# Latent: System Architecture

Latent is an intelligence layer built on top of **StemeDB**. It transforms raw unstructured health data into a knowledge graph of conflicting safety assertions.

## 1. High-Level Architecture

```text
  [ EXTERNAL SOURCES ]
          │
          ▼
  ┌──────────────────┐      ┌──────────────────┐
  │  Ingestion Pods  │      │  Extraction      │
  │  (The Sensors)   │─────►│  (LLM Pipeline)  │
  └──────────────────┘      └────────┬─────────┘
                                     │ (Signed Assertions)
                                     ▼
  ┌──────────────────┐      ┌──────────────────┐
  │  StemeDB Spine   │◄─────┤  Assertion       │
  │  (Storage/WAL)   │      │  Manager         │
  └────────┬─────────┘      └──────────────────┘
           │
           ▼
  ┌──────────────────┐      ┌──────────────────┐
  │  Lens Engine     │      │  Divergence      │
  │  (Resolution)    │◄─────┤  Analyzer        │
  └────────┬─────────┘      └────────┬─────────┘
           │                         │
           ▼                         ▼
  ┌──────────────────┐      ┌──────────────────┐
  │  Web Dashboard   │      │  Alerting        │
  │  (Next.js)       │      │  (Slack/Email)   │
  └──────────────────┘      └──────────────────┘
```

## 2. Component Breakdown

### 2.1. Ingestion Pods (Sensors)
Distributed workers responsible for pulling data from the `latent/sources.md` catalog.
- **Regulatory Sensor:** Polls OpenFDA and DailyMed for label changes (SPL XML/JSON).
- **Clinical Sensor:** Tracks CT.gov for trial completions and PubMed for case reports.
- **Social Sensor:** Utilizes headless browsers or API bridges (Apify) to monitor Reddit/Twitter clusters.

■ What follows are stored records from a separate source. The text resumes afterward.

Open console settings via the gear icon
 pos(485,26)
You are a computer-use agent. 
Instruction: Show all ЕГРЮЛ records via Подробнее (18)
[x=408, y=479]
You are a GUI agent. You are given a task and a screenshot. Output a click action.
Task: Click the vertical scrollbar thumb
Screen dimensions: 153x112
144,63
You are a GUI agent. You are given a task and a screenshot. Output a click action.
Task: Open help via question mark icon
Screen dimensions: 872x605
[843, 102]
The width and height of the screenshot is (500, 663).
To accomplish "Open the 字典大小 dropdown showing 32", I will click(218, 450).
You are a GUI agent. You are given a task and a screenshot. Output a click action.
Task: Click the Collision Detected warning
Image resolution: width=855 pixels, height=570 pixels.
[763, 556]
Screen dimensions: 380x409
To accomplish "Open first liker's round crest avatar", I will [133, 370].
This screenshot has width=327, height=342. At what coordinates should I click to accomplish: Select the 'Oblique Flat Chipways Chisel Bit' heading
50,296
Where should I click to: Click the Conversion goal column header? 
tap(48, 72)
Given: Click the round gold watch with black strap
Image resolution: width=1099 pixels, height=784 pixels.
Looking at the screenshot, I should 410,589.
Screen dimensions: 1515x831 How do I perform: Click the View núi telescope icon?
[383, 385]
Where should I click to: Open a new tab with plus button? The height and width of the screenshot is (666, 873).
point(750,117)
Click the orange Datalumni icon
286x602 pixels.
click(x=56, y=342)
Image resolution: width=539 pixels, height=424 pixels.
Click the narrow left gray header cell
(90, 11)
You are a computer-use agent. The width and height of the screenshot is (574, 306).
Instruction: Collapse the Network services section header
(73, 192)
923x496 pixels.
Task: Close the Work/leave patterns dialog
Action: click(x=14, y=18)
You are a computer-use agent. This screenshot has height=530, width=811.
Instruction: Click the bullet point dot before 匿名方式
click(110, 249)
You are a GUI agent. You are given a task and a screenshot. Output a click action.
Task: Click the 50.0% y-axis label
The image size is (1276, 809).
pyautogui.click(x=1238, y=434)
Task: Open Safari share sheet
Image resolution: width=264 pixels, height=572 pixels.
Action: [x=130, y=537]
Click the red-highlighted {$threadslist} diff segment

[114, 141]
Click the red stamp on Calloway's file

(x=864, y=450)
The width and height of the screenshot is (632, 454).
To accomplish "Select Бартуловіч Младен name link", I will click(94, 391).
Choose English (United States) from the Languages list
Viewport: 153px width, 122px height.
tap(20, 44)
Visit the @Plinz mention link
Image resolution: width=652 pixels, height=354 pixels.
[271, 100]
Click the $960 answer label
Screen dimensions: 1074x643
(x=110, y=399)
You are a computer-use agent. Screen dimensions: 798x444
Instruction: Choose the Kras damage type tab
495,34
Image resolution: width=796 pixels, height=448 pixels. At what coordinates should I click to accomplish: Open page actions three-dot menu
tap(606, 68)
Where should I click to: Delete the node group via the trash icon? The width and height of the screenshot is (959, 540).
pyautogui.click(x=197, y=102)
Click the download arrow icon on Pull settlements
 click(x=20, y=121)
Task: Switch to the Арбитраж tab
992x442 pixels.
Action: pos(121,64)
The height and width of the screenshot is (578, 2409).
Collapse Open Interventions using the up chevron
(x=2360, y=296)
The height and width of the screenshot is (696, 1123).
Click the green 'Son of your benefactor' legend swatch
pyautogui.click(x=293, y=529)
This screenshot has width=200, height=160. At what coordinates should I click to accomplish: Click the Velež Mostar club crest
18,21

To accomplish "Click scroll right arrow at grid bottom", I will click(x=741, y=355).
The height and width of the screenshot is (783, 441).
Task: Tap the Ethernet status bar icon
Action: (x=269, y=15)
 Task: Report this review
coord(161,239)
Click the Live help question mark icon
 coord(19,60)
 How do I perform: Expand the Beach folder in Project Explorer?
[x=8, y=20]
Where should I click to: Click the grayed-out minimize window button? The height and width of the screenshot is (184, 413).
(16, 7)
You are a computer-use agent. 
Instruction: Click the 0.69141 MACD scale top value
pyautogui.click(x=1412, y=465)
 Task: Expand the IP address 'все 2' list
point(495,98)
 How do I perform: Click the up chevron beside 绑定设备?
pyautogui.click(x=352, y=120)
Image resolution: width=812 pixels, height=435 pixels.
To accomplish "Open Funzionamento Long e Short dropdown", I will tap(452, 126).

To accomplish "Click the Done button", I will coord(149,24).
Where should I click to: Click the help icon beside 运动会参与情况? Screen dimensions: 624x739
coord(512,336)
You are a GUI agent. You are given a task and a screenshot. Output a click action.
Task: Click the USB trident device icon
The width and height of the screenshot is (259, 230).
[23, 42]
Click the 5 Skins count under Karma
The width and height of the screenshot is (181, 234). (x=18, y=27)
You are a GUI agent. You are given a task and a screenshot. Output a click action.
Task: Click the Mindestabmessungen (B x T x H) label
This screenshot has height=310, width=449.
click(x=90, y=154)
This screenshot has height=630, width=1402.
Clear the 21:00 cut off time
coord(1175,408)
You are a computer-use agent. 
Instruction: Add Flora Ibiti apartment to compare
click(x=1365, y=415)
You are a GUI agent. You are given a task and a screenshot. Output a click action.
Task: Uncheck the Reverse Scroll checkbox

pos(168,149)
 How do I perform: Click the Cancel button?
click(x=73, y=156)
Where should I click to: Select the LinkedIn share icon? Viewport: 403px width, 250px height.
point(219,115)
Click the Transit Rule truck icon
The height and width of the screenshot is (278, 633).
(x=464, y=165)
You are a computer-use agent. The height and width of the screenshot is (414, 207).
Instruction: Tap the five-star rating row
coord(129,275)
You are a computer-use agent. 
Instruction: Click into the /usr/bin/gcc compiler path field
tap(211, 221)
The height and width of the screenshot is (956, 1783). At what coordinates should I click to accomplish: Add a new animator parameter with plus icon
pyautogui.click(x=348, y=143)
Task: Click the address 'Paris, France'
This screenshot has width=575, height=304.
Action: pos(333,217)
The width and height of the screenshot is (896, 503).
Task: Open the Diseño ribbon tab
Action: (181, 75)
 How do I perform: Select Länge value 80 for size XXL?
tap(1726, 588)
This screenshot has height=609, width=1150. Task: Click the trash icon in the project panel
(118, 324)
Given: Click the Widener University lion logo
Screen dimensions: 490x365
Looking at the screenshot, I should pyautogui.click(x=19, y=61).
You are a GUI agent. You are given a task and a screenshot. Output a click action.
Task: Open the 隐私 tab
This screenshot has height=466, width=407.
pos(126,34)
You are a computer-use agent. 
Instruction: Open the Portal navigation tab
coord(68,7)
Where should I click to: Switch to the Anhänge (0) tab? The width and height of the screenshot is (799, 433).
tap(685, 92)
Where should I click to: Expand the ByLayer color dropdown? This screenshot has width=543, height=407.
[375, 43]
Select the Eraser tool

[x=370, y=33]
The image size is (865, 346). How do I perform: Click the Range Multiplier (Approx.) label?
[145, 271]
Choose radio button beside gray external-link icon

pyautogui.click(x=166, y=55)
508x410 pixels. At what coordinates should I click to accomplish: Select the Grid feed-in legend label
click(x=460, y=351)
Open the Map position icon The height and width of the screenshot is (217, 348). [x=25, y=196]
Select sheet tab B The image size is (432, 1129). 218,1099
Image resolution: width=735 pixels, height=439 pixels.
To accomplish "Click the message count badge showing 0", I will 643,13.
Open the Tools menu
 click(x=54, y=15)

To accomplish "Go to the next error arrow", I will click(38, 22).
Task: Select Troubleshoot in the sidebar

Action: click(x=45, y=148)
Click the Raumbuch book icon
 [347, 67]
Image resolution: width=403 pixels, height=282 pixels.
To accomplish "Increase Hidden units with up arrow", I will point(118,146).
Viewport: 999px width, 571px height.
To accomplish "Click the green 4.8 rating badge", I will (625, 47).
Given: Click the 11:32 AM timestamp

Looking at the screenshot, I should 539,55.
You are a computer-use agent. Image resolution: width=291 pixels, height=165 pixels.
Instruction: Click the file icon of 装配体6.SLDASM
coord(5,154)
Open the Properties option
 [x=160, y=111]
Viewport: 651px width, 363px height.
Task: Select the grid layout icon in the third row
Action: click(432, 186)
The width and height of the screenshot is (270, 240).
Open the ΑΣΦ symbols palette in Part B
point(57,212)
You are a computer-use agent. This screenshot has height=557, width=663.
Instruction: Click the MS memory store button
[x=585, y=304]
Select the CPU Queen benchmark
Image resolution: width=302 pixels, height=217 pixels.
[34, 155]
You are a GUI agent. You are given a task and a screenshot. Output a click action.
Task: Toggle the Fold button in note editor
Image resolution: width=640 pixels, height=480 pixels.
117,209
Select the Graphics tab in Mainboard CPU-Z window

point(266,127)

### 2.2. Extraction Pipeline (The Brain)
Converts raw text/PDFs into structured **Assertions**.
- **Model:** GPT-4o-mini (Cloud) or Llama-3-70B (Local) for PII-sensitive paths.
- **Process:** 
    1. Entity Recognition (Molecules, Symptoms).
    2. Relation Extraction (Mechanism of action, Adverse event).
    3. Sentiment/Magnitude normalization.
- **Output:** A StemeDB-compatible `Assertion` object.

### 2.3. Assertion Manager
The gatekeeper for the knowledge graph.
- **Signing:** Every assertion extracted by the pipeline is cryptographically signed by the Latent Extraction Agent.
- **Deduplication:** Uses content-addressing (StemeDB hashes) to ensure the same Reddit post isn't ingested twice.

### 2.4. Divergence Analyzer
A specialized background service that queries StemeDB using the **Skeptic Lens**.
- **Logic:** Compares Tier 0 (Regulatory) against Tier 5 (Social).
- **Score Calculation:** 
    `Divergence = (SocialMagnitude * SocialConfidence) / RegulatorySilence`
- **Indexing:** Updates materialized views in StemeDB for O(1) molecule status lookups.

## 3. Data Privacy & Compliance
- **De-identification:** All Social data (Tier 5) is stripped of usernames and PII before being written to the permanent StemeDB ledger.
- **Auditability:** Every divergence alert carries a "Lineage Hash" back to the raw source snippet.

## 4. Scalability Strategy
- **Rust Core:** The Extraction and Assertion managers are written in Rust for high-concurrency ingestion.
- **Vector Search:** Uses StemeDB's vector index to find "Semantic Clusters" of side effects across different languages (e.g., "stomach paralysis" vs "gastric stasis").